◆ **EXERCISE DETAILS**
Make an exact copy of all the entries below, with the pictures left out.

[Screenshot grounding data]
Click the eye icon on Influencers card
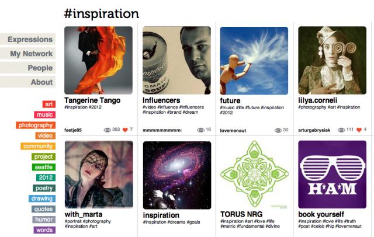Screen dimensions: 374x237 tap(200, 130)
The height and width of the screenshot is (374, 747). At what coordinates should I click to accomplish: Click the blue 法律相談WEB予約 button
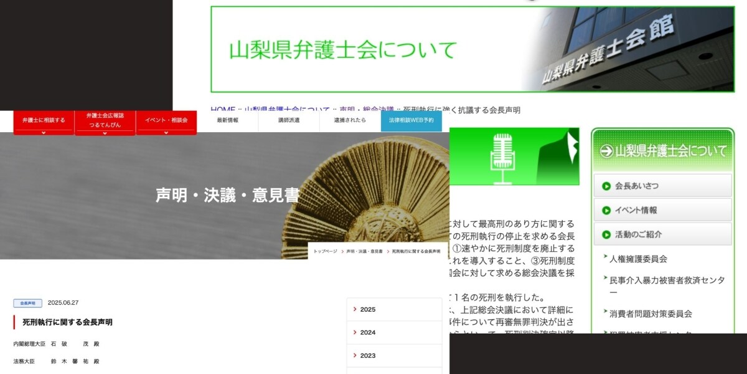412,122
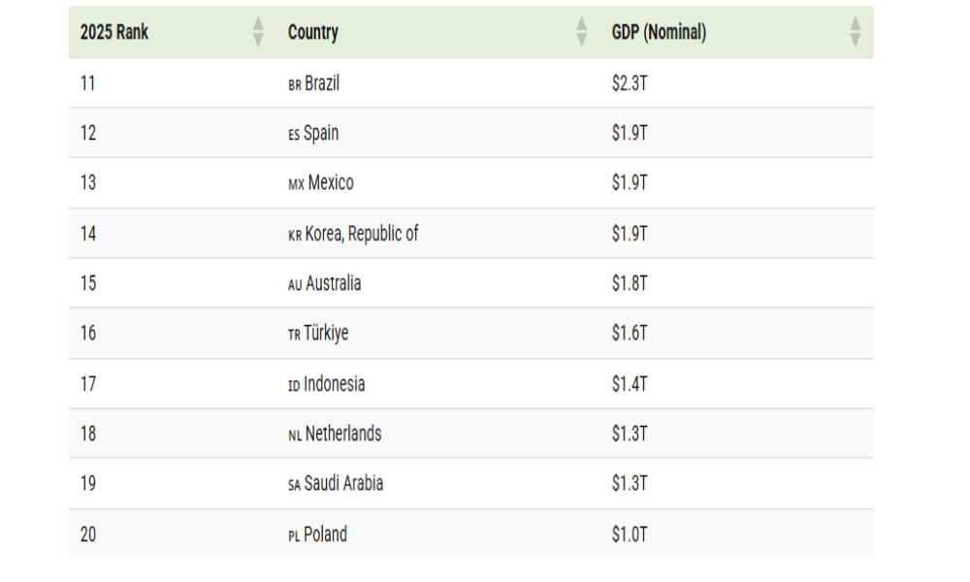Select Korea, Republic of entry

click(362, 234)
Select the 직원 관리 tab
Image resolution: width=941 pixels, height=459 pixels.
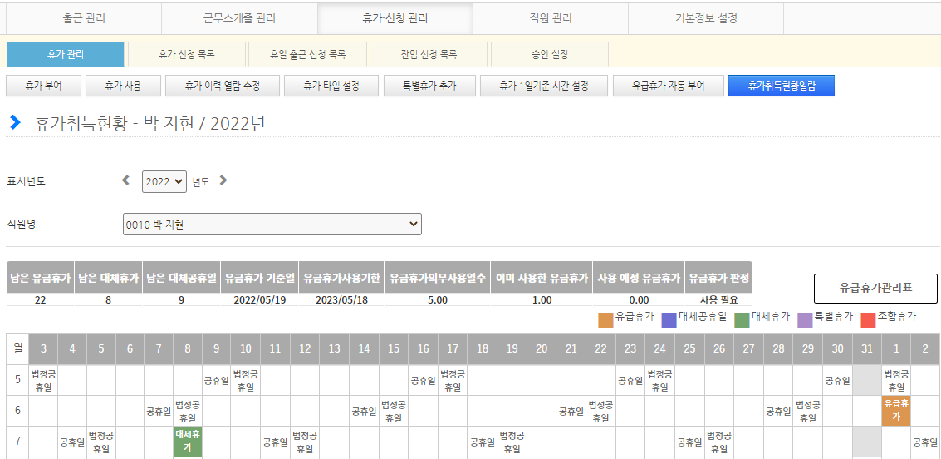point(550,17)
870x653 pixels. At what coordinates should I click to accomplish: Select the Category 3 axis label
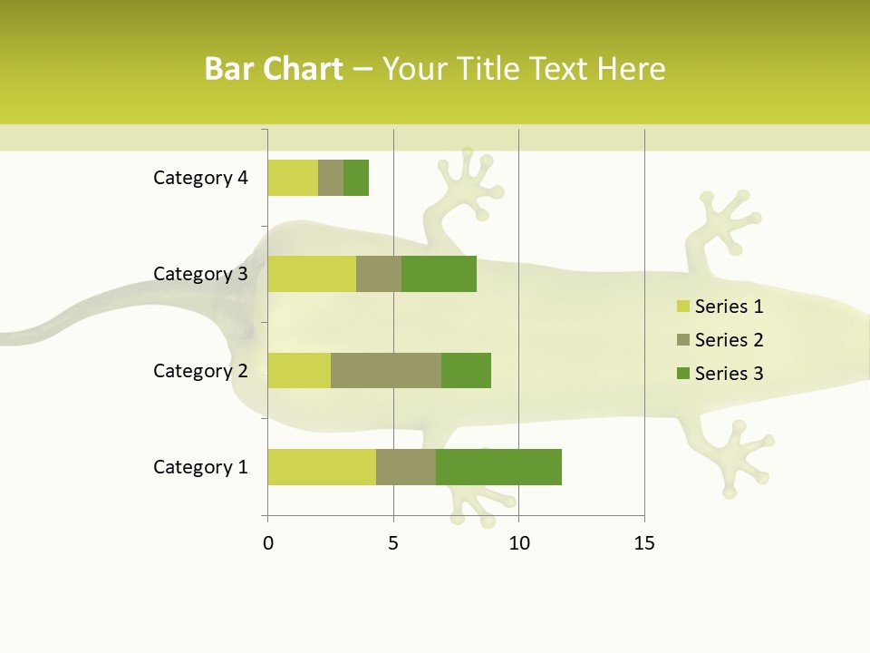(200, 274)
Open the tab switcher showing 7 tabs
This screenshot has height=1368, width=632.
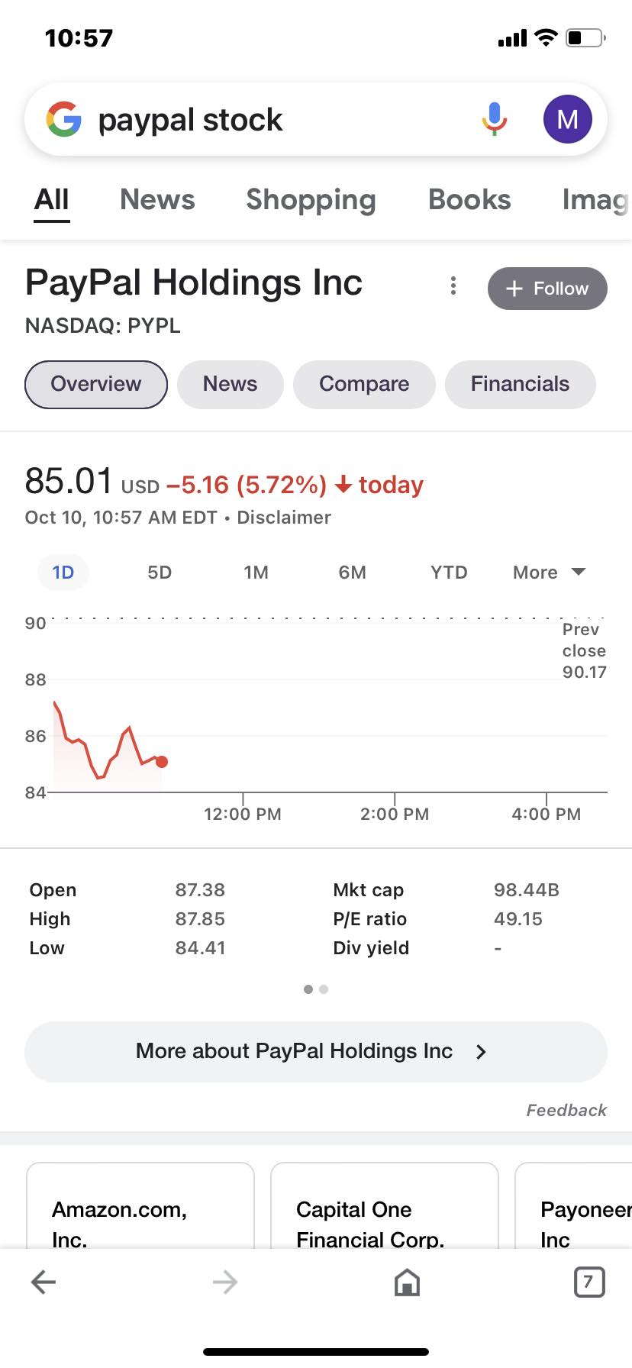pos(588,1282)
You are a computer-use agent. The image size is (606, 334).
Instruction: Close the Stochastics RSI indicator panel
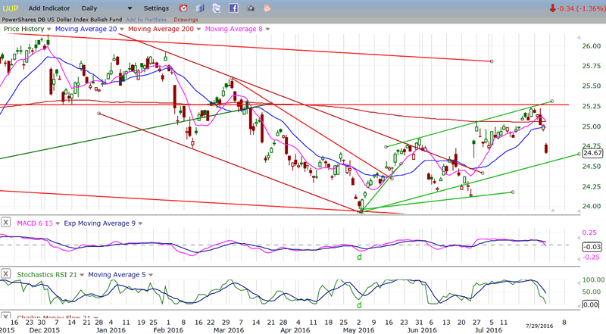6,274
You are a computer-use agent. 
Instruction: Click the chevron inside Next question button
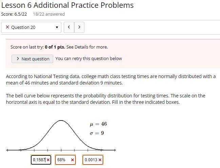18,59
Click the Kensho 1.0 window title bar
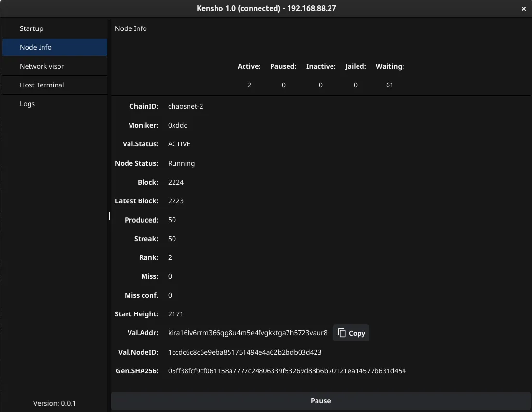This screenshot has height=412, width=532. pyautogui.click(x=266, y=9)
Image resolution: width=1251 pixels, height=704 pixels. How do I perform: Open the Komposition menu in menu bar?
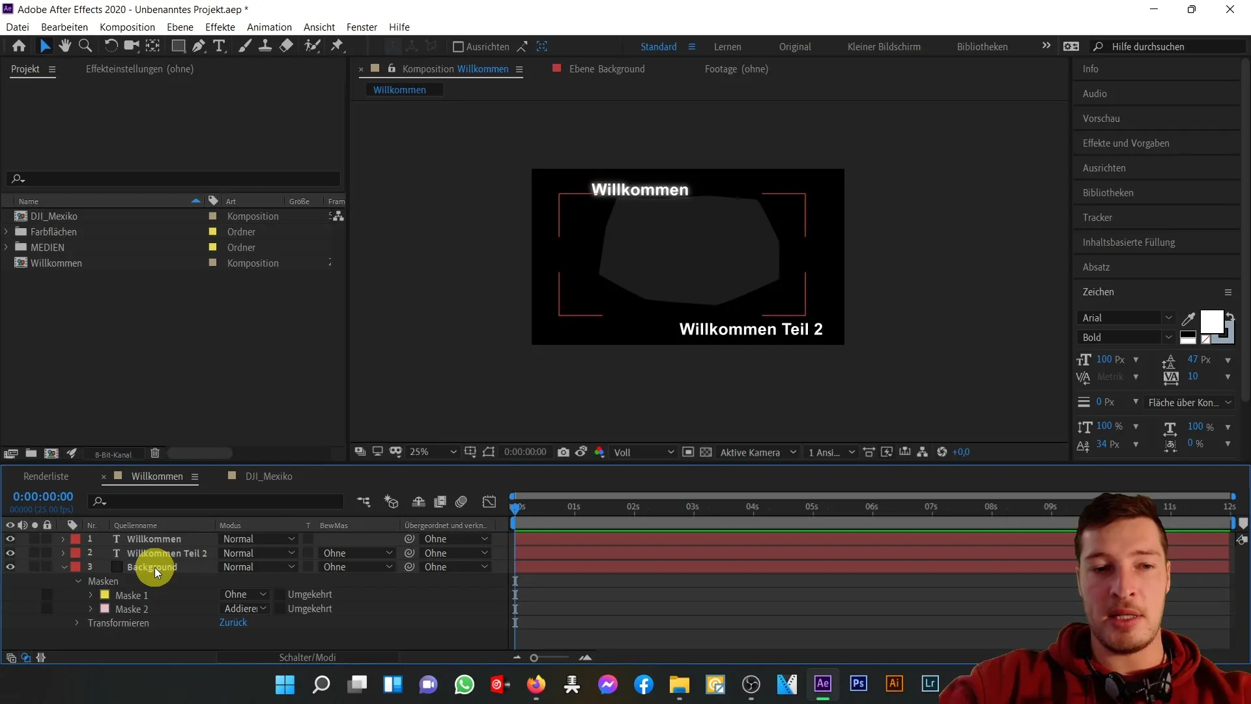point(127,27)
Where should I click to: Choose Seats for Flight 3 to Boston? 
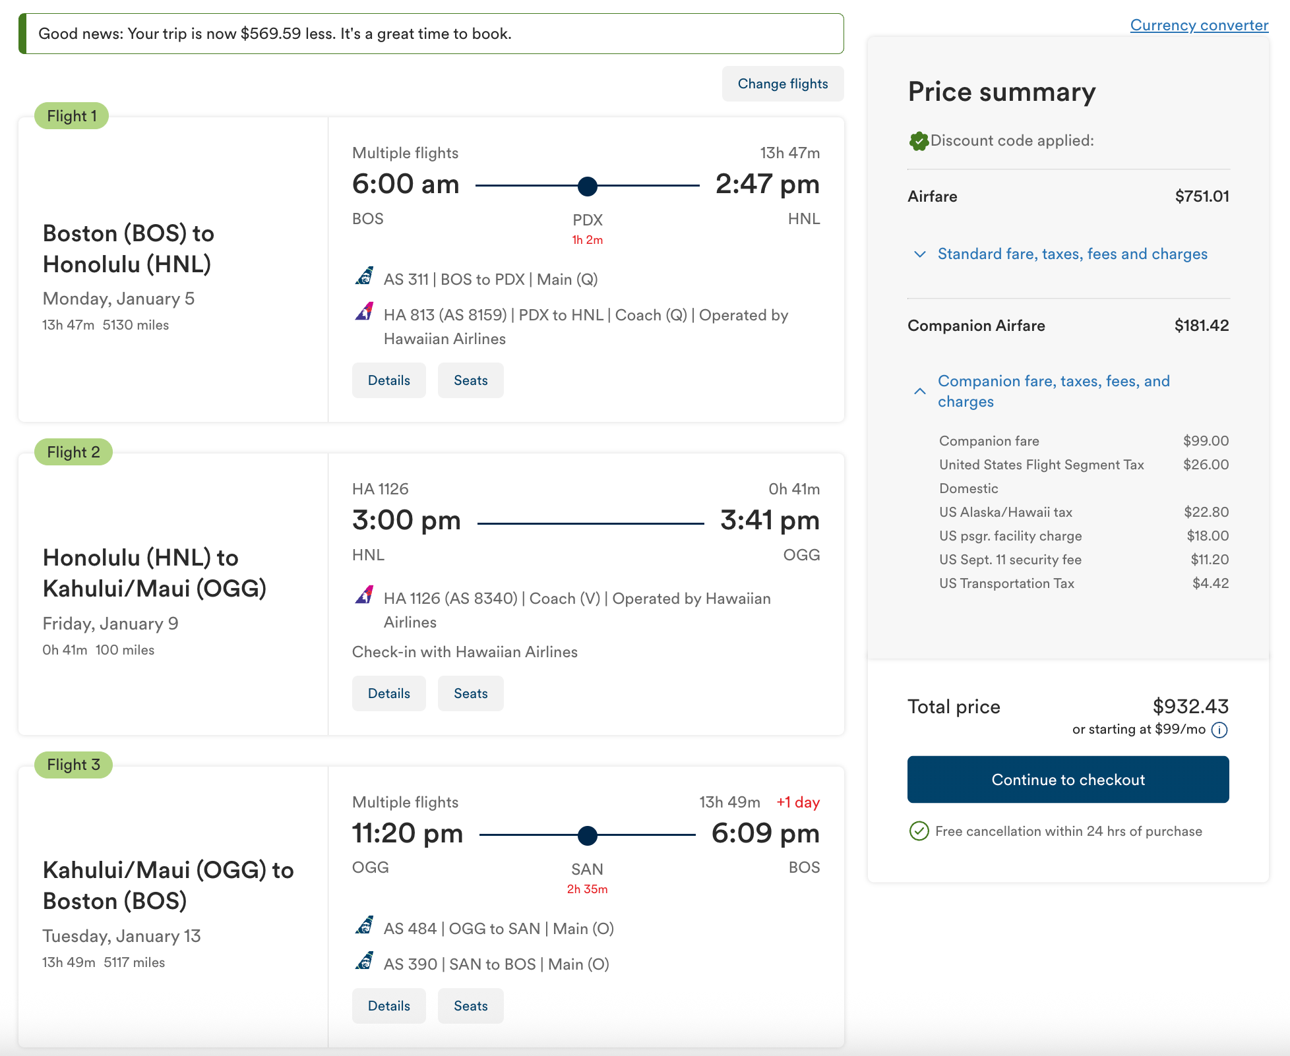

◆ **RESPONSE TO THE EXERCISE**
Click the eye icon on Influencers card
Screen dimensions: 374x237 tap(200, 130)
The height and width of the screenshot is (374, 747). At what coordinates should I click to accomplish: Click the blue 法律相談WEB予約 button
412,122
Select Korea, Republic of entry

click(362, 234)
Select the 직원 관리 tab
Image resolution: width=941 pixels, height=459 pixels.
point(550,17)
870x653 pixels. At what coordinates should I click to accomplish: Select the Category 3 axis label
(200, 274)
Open the tab switcher showing 7 tabs
This screenshot has height=1368, width=632.
pos(588,1282)
You are a computer-use agent. The image size is (606, 334).
Instruction: Close the Stochastics RSI indicator panel
6,274
You are a computer-use agent. 
Instruction: Click the chevron inside Next question button
18,59
Click the Kensho 1.0 window title bar
This screenshot has height=412, width=532. pyautogui.click(x=266, y=9)
Image resolution: width=1251 pixels, height=704 pixels. How do I perform: Open the Komposition menu in menu bar?
point(127,27)
Where should I click to: Choose Seats for Flight 3 to Boston? 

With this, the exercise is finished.